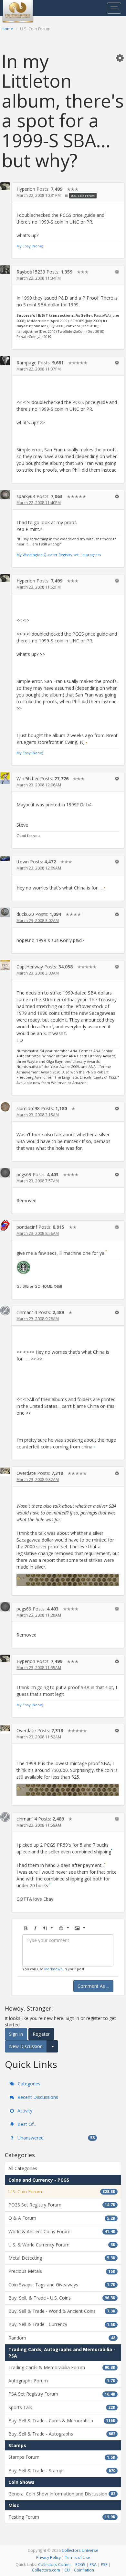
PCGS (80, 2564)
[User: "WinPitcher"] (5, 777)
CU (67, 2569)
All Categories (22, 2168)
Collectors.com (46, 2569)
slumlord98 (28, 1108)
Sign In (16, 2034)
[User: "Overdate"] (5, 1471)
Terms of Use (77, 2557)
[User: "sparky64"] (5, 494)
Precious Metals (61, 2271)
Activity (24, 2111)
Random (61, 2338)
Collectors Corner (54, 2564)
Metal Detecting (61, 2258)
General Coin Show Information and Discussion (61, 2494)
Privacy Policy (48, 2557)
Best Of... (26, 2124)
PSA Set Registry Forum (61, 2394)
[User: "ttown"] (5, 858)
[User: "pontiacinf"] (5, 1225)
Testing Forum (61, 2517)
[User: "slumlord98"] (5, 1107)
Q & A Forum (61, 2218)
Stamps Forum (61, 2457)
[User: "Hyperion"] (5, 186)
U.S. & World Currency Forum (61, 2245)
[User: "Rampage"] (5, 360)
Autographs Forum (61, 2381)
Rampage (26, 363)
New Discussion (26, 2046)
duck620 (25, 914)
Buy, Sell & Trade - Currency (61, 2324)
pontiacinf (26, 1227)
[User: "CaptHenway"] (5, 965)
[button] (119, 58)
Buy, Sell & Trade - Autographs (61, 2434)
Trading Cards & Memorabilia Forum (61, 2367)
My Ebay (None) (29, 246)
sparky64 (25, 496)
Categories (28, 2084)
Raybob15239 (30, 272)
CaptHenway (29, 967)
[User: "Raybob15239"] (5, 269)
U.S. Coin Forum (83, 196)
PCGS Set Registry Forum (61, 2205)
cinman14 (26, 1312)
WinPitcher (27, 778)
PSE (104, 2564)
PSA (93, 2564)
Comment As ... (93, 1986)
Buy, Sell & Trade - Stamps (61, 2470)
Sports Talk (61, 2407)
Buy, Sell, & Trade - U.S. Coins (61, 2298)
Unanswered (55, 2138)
:::::
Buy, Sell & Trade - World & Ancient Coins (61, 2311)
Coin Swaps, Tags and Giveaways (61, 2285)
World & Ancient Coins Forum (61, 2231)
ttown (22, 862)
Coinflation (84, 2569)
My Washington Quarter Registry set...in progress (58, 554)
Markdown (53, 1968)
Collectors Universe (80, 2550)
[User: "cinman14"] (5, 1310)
:::::
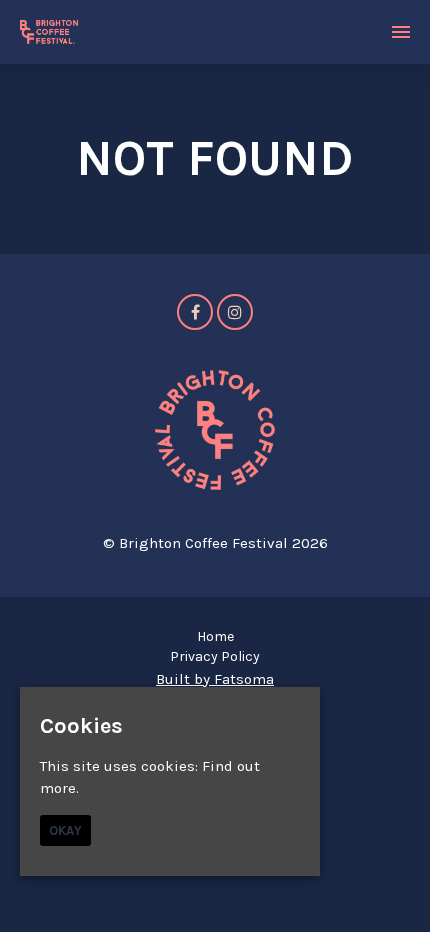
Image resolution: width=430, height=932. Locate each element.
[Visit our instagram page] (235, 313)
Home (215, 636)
:::::
» **ABOUT THIS TASK**
Output the lines of the records above exactly as they appear, from the line containing "PCGS (80, 2564)" through the line containing "Precious Metals (61, 2271)".

» **TASK SOLUTION**
PCGS (80, 2564)
[User: "WinPitcher"] (5, 777)
CU (67, 2569)
All Categories (22, 2168)
Collectors.com (46, 2569)
slumlord98 (28, 1108)
Sign In (16, 2034)
[User: "Overdate"] (5, 1471)
Terms of Use (77, 2557)
[User: "sparky64"] (5, 494)
Precious Metals (61, 2271)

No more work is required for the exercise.